* **DATA IN THIS EXERCISE**:
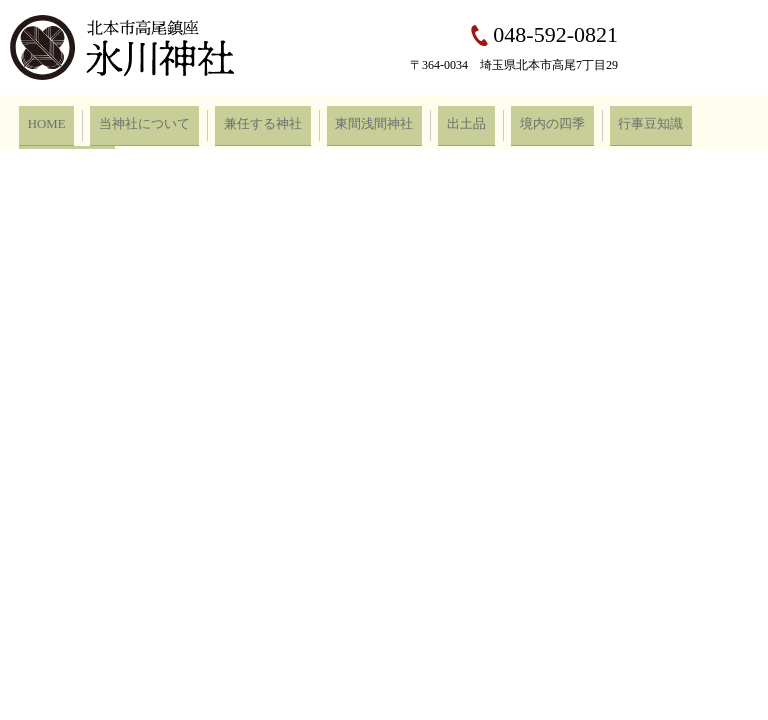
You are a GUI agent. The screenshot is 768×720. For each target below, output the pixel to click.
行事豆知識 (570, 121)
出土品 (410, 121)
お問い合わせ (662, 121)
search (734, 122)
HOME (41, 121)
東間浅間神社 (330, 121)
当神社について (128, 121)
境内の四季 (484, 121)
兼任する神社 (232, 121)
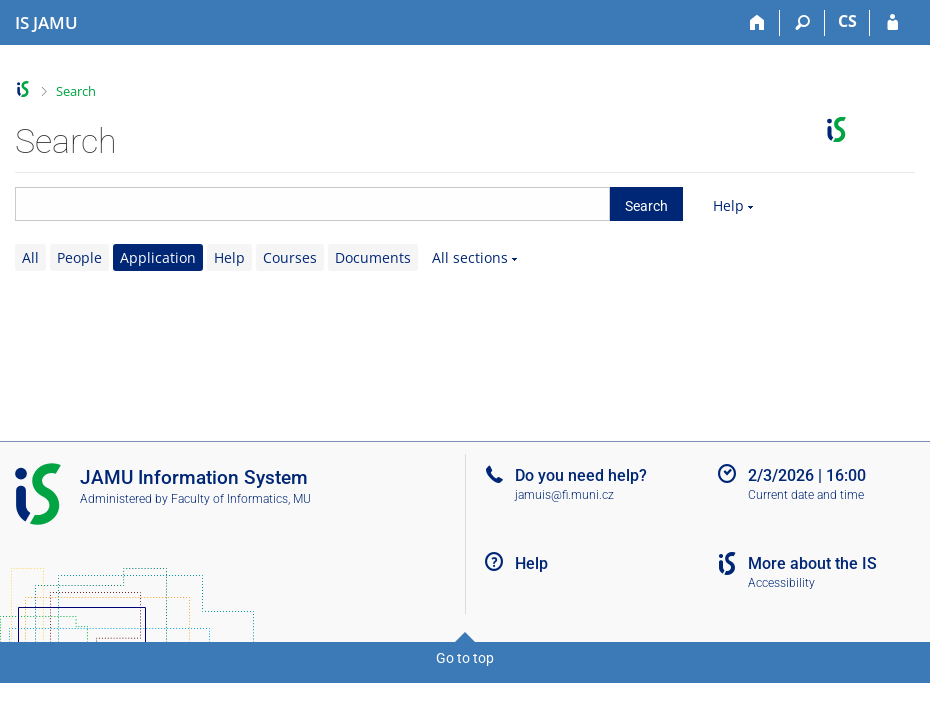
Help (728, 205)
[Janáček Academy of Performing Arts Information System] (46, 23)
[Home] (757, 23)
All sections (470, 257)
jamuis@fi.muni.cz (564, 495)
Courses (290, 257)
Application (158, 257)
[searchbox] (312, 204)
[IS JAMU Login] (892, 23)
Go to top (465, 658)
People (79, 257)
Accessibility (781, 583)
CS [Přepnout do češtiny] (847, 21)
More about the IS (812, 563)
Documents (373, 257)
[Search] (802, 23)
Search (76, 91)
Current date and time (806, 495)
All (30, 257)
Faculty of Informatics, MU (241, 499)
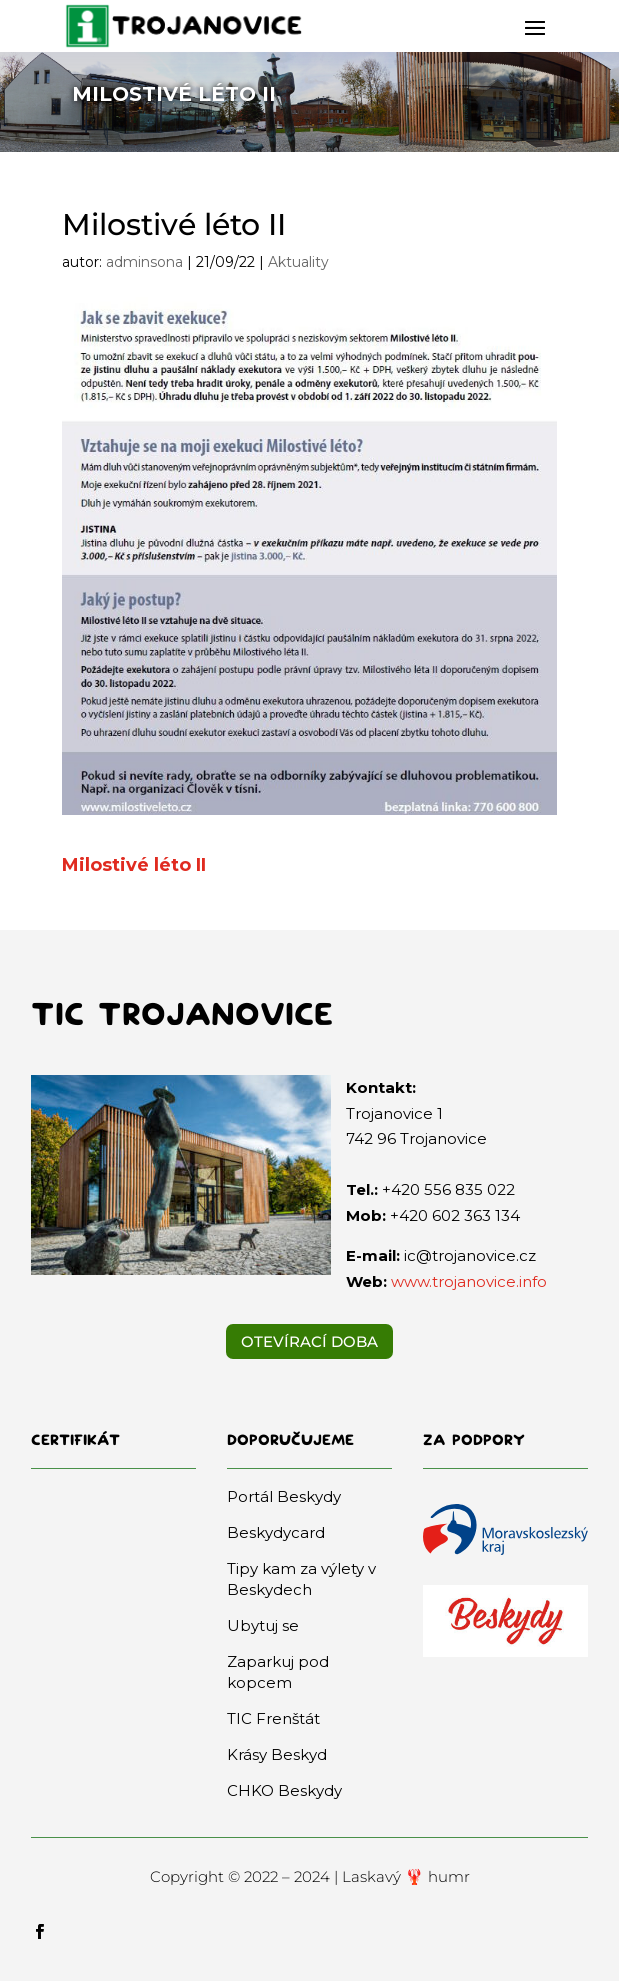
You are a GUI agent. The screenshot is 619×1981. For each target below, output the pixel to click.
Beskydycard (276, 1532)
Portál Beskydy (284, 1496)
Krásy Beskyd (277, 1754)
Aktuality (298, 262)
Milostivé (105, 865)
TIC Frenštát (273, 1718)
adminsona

* **WHAT YOU HAVE TO DO**:
Rewrite all of the items above with "screenshot" renamed to "capture" everywhere, keeping every other word and line unchanged. Leave the pictures out of your answer.

* **RESPONSE**:
You are a GUI agent. The capture is 768×720. For each target below, output the pixel to click.
行事豆知識 (570, 121)
出土品 (410, 121)
お問い合わせ (662, 121)
search (734, 122)
HOME (41, 121)
東間浅間神社 (330, 121)
当神社について (128, 121)
境内の四季 (484, 121)
兼任する神社 (232, 121)
Help (728, 205)
[Janáček Academy of Performing Arts Information System] (46, 23)
[Home] (757, 23)
All sections (470, 257)
jamuis@fi.muni.cz (564, 495)
Courses (290, 257)
Application (158, 257)
[searchbox] (312, 204)
[IS JAMU Login] (892, 23)
Go to top (465, 658)
People (79, 257)
Accessibility (781, 583)
CS [Přepnout do češtiny] (847, 21)
More about the IS (812, 563)
Documents (373, 257)
[Search] (802, 23)
Search (76, 91)
Current date and time (806, 495)
All (30, 257)
Faculty of Informatics, MU (241, 499)
You are a GUI agent. The capture is 619×1981. For each target below, output the pixel to click.
Beskydycard (276, 1532)
Portál Beskydy (284, 1496)
Krásy Beskyd (277, 1754)
Aktuality (298, 262)
Milostivé (105, 865)
TIC Frenštát (273, 1718)
adminsona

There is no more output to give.